Обернувшись, я увидел «голливудского» мусульманина, сливочные брюки которого были блёклы по сравнению с его неестественно сверкающей белой улыбкой. Мокро-синий пиджак с вельветовыми лампасами гармонировал с желтым золотом на его пастозных незагорелых руках. На нем не было ни дишдаша, той самой национальной рубахи до пола, ни куфии, закрывшей бы объемную графичную шевелюру; он не был похож на араба, но при этом обратился к человеку с туристическим багажом и славянской внешностью на безупречном аравийском диалекте. В ступоре я молчал; мужчина сделал шаг вперёд, и я услышал от него запах можжевельника, полыни и сожженного папируса. Необоснованный страх охватил меня, вызвав первую, как юношеская влюбленность, эмоцию на новом месте моего обитания.
– Бог ваш наведёт страх и трепет пред вами на всякую землю, на которую вы ступите, как Он говорил вам. А меня зовут Хафиз.
– Я не буду произносить слова пророка Мухаммеда. Мне достаточно моего Бога. А Ваше имя, если я не ошибаюсь, означает «знающий наизусть Коран». Пока вы не оправдали толкование вашего наречения. А я Павел, – уверенно сорвалось с моих уст.
Обменявшись телефонными номерами и парочкой незамысловатых дежурных фраз, мы попрощались, и я отправился в предоставленную мне в центре квартиру. В ней я оставил все вещи, выложив из чемодана лишь иконы, бережно сложенные меж смокингов и шерстяных носков, которые я по привычке к сибирским холодам ошибочно взял на службу. Выпив тройной ристретто, чтобы не уснуть после полета, я решил сразу же поехать на базар Сук Вакиф. Переходя от одной деревянной лавки к другой, я беспорядочно торговался, играл с беззубыми продавцами в нарды и поджигал коричневый жемчуг на прочность, заедая спелой африканской марулой из соседнего ларька.

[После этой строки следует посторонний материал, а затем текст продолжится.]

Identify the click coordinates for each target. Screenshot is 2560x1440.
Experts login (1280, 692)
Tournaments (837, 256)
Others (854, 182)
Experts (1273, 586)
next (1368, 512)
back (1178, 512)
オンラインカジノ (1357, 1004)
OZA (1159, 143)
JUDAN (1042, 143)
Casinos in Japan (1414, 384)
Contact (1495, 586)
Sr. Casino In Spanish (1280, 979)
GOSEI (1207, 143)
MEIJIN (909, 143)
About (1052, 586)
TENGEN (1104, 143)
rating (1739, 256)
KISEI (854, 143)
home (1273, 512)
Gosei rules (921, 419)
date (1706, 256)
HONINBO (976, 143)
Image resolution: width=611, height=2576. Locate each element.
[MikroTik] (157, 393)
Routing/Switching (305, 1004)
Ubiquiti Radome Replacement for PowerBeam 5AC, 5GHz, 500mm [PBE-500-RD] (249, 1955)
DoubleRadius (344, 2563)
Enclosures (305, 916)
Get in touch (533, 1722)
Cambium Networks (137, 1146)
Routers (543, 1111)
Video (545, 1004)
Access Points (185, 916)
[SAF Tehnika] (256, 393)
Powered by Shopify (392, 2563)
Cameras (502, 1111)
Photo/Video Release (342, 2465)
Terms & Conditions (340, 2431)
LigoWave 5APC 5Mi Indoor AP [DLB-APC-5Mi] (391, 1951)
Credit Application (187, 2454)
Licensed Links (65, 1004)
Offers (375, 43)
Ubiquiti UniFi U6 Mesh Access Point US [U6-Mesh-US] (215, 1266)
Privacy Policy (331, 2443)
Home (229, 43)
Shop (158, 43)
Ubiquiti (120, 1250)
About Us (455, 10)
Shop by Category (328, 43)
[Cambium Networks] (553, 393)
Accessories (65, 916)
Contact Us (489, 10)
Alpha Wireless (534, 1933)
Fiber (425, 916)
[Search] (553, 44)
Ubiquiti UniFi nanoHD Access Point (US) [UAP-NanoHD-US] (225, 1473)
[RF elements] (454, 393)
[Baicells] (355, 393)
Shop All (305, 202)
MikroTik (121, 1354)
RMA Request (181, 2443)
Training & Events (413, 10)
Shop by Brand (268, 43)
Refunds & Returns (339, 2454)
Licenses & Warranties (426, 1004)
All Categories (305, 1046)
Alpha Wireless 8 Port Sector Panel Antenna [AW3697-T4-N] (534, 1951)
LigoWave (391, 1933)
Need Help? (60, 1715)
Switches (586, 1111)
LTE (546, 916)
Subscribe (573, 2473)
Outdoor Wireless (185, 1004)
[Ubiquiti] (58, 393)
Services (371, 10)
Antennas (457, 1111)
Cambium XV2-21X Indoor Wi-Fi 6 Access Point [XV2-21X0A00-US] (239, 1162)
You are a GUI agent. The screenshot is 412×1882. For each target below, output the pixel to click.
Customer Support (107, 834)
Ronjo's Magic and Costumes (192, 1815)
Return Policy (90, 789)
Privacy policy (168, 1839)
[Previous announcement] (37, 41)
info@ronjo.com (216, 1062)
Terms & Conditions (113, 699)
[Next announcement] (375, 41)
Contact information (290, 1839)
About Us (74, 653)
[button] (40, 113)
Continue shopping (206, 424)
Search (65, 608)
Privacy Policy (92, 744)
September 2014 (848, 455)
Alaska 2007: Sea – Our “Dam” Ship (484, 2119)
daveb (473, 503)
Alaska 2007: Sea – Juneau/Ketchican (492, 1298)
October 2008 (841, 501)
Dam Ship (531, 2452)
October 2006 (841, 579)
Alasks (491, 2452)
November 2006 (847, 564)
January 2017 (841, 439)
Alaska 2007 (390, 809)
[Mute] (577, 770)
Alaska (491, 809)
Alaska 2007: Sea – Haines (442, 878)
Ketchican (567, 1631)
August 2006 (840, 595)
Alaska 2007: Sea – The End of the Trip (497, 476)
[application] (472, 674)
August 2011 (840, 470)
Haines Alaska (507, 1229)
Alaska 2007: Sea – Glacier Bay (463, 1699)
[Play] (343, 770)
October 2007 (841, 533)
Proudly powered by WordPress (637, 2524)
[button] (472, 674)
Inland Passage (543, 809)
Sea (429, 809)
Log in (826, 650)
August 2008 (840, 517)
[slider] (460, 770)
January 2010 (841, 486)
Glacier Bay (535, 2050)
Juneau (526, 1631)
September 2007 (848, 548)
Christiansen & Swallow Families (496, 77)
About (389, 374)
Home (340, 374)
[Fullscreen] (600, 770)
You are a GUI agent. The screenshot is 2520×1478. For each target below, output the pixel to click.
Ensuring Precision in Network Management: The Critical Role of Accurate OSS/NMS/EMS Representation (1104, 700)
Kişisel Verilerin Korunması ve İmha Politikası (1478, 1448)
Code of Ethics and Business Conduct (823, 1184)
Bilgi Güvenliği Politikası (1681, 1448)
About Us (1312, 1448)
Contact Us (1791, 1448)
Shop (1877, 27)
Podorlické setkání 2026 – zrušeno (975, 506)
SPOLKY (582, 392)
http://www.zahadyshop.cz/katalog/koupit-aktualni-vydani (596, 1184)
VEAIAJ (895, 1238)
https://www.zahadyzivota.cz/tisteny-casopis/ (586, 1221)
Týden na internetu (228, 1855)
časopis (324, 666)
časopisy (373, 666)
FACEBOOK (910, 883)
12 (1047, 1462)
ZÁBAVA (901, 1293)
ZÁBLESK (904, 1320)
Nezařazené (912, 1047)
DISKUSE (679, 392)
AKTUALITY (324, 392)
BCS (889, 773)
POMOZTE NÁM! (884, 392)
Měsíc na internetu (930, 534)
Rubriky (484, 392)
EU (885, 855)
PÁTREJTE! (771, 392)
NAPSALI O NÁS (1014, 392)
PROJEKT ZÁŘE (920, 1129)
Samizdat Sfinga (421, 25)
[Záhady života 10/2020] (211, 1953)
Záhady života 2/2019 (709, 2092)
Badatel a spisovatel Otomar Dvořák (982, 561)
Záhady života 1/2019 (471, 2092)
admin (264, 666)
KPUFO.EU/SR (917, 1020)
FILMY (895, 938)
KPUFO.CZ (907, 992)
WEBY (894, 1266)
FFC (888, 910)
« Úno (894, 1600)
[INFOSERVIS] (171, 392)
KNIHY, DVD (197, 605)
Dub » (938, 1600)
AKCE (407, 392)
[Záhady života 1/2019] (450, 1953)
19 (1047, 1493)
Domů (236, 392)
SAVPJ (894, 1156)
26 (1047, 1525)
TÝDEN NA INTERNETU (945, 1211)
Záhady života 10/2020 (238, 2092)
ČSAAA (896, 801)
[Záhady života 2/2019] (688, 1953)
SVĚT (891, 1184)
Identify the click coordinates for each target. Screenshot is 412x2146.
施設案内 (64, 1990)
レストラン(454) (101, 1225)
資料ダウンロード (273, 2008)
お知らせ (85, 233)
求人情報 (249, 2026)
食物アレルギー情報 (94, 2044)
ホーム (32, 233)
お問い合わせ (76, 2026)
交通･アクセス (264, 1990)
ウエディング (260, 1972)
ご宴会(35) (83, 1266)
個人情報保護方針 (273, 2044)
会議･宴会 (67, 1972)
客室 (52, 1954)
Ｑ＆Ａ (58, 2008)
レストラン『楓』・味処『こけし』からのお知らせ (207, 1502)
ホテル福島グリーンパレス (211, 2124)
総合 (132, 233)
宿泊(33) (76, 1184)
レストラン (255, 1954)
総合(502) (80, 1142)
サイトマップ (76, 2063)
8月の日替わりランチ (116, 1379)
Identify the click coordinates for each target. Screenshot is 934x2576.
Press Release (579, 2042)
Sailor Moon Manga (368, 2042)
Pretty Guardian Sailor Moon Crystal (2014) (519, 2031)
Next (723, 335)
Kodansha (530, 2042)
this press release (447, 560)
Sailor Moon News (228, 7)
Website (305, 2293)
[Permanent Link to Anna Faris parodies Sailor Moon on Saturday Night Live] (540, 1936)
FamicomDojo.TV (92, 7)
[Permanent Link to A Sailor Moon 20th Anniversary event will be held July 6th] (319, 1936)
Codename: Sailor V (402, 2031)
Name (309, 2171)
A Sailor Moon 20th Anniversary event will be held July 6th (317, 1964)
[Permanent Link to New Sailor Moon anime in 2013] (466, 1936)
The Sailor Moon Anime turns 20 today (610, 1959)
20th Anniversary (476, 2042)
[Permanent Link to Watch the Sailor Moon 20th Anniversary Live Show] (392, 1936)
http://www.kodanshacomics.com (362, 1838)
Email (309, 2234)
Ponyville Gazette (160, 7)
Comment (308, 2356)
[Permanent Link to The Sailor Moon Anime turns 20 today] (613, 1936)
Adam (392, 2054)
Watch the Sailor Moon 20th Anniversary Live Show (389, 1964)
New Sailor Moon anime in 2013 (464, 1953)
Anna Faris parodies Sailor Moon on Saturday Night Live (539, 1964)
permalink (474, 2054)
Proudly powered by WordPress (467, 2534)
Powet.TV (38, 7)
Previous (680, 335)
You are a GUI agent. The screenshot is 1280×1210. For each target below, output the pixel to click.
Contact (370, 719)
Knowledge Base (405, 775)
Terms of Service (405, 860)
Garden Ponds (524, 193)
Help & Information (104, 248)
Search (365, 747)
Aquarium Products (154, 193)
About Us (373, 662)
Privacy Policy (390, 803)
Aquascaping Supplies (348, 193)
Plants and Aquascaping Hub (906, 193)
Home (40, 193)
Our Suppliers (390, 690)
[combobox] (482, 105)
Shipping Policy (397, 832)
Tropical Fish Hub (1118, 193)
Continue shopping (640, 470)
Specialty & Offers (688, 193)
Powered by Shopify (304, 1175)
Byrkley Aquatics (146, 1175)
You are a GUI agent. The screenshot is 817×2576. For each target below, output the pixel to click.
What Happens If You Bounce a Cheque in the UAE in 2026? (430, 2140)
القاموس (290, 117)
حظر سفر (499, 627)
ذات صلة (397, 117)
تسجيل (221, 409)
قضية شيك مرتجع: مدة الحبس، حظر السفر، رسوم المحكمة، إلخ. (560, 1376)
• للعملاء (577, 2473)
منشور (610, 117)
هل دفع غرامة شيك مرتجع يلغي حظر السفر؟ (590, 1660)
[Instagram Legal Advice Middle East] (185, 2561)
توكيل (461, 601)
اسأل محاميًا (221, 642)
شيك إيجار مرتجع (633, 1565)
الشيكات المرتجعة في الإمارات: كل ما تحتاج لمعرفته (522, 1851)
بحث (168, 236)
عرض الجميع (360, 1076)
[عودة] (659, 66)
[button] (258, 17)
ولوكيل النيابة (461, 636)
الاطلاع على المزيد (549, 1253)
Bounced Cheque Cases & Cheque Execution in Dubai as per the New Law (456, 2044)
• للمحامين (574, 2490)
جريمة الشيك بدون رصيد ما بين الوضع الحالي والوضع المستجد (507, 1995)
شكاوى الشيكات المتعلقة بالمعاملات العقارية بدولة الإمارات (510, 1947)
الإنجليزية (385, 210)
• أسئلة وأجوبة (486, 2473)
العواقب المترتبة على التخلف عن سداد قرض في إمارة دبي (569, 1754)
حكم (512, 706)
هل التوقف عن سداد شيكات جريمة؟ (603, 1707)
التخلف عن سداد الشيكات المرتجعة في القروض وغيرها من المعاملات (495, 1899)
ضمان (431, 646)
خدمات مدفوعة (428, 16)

Зайдя в один из магазинчиков, я нырнул в насыщенные цвета и постепенно раскрывающийся запах арабских специй. Аромат терпкого ладана, пачули, тёплой амбры, смесь пряной корицы и свежего османтуса. Под бамбуковым потолком свисала хрустальная люстра, не умеющая своим строгим изяществом отвести взгляд посетителя от переполненных до краёв арабских туесков. Расписанные сверкающим маслом тарелки, поверхность которых была бугриста, как песчаные дюны, бледнели рядом с плетёными тканевыми мешками. Они были набиты шафраном, листьями малабарского коричника, по вкусу перекликающегося с гвоздикой, мускатным орехом, хранившим в своей сердцевине целое неизведанное искусство, сухоцветами, кориандром, ломтиками сушёных лимонов, присыпанных тростниковым сахаром, рисовым чаем, вонявшим горелой крупой, и даже мате из парагвайского падуба. Шестилетний филиппинский мальчик, забежавший в лавку, трогал вымазанными в жире пальцами висящие разноцветные колокольчики, которые издавали уникальные мелодии, напоминающие то ночной щебет какапо, то дуновение муссонных ветров, то бьющий по обнажённым камням водопад.